- _WHAT NEEDS TO BE DONE_:
Put the stretch of the records below, from the line containing "You are a computer-use agent." through the end of the records, into a Markdown table with the columns Row and Line. Number each line, skip blank lines, and leave the pictures out of the answer.

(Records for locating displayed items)
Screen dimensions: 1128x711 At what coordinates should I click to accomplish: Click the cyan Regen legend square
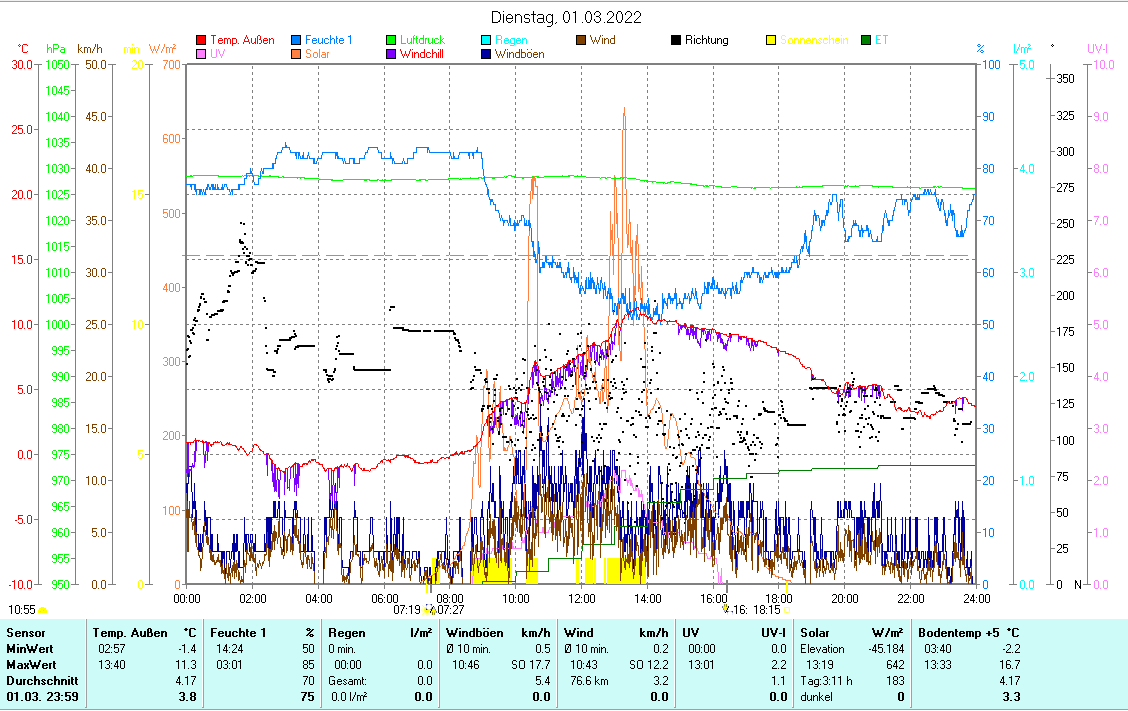click(484, 40)
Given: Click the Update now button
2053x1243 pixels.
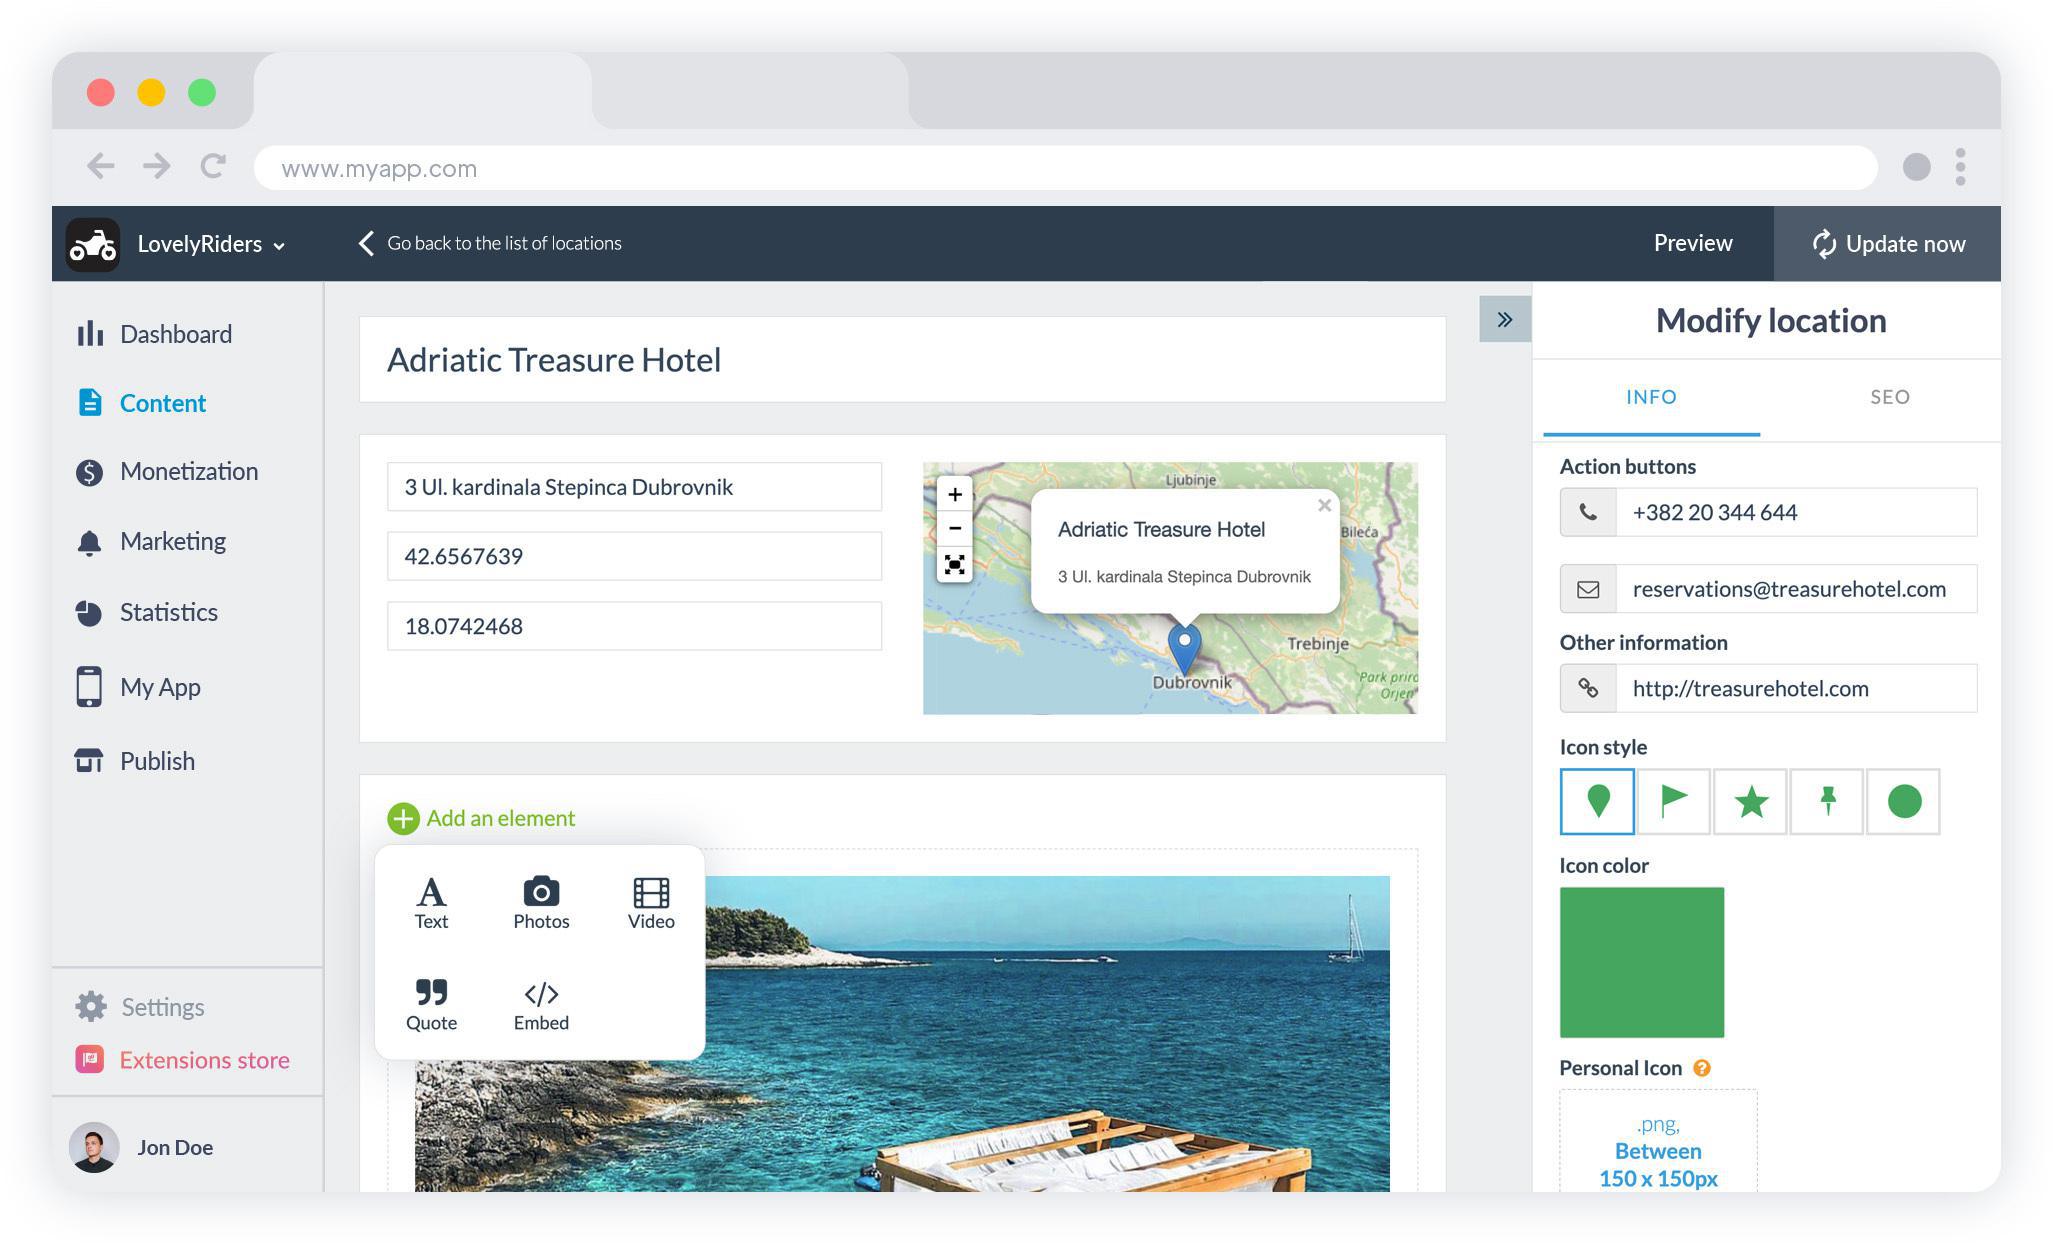Looking at the screenshot, I should pyautogui.click(x=1887, y=244).
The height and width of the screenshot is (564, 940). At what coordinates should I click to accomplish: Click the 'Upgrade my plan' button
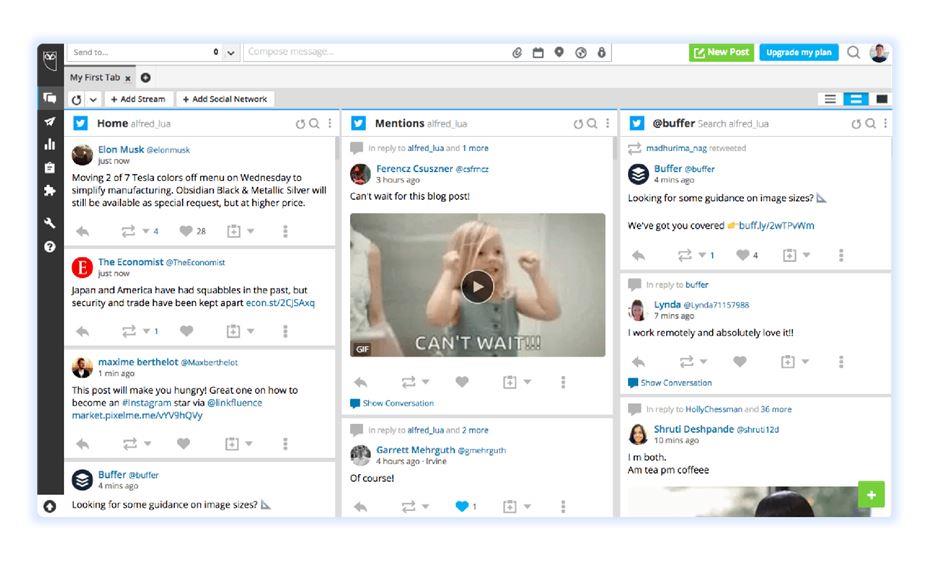pyautogui.click(x=798, y=53)
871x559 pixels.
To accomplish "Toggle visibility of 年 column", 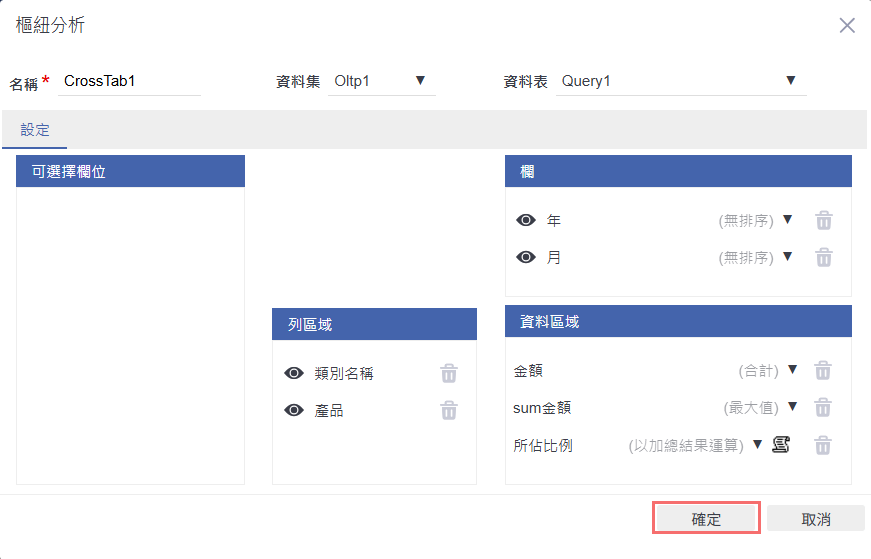I will pyautogui.click(x=526, y=220).
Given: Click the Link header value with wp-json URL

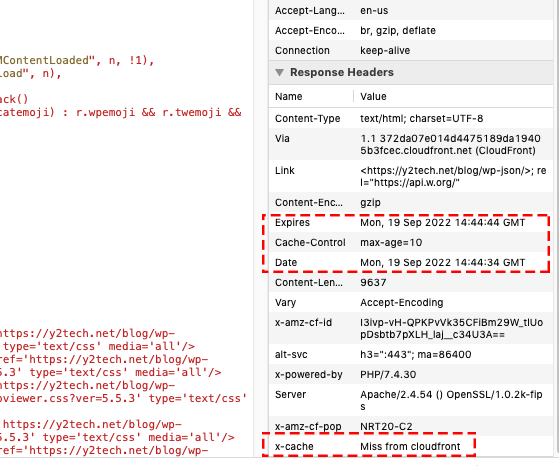Looking at the screenshot, I should [453, 176].
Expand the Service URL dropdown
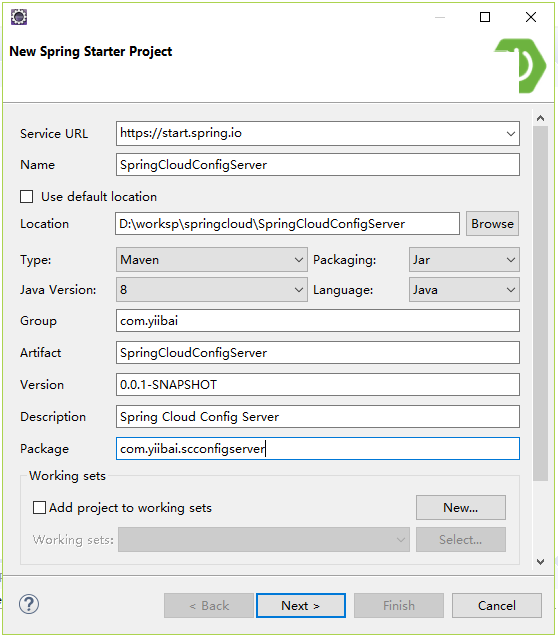Viewport: 558px width, 638px height. [x=510, y=133]
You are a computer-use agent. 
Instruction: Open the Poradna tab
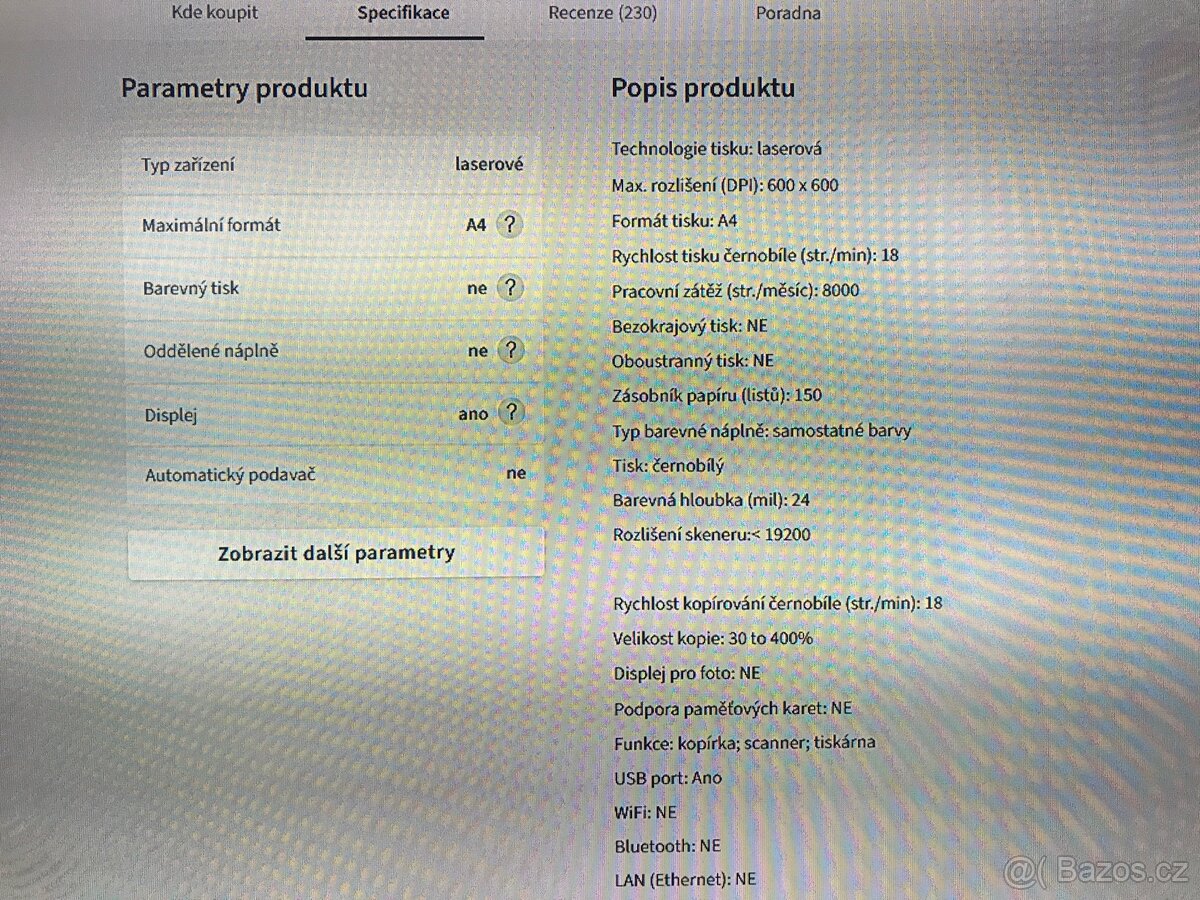click(x=788, y=13)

- _CORRECT OUTPUT_:
| Row | Line |
|---|---|
| 1 | You are a computer-use agent.  |
| 2 | Instruction: Open the Poradna tab |
| 3 | click(x=788, y=13) |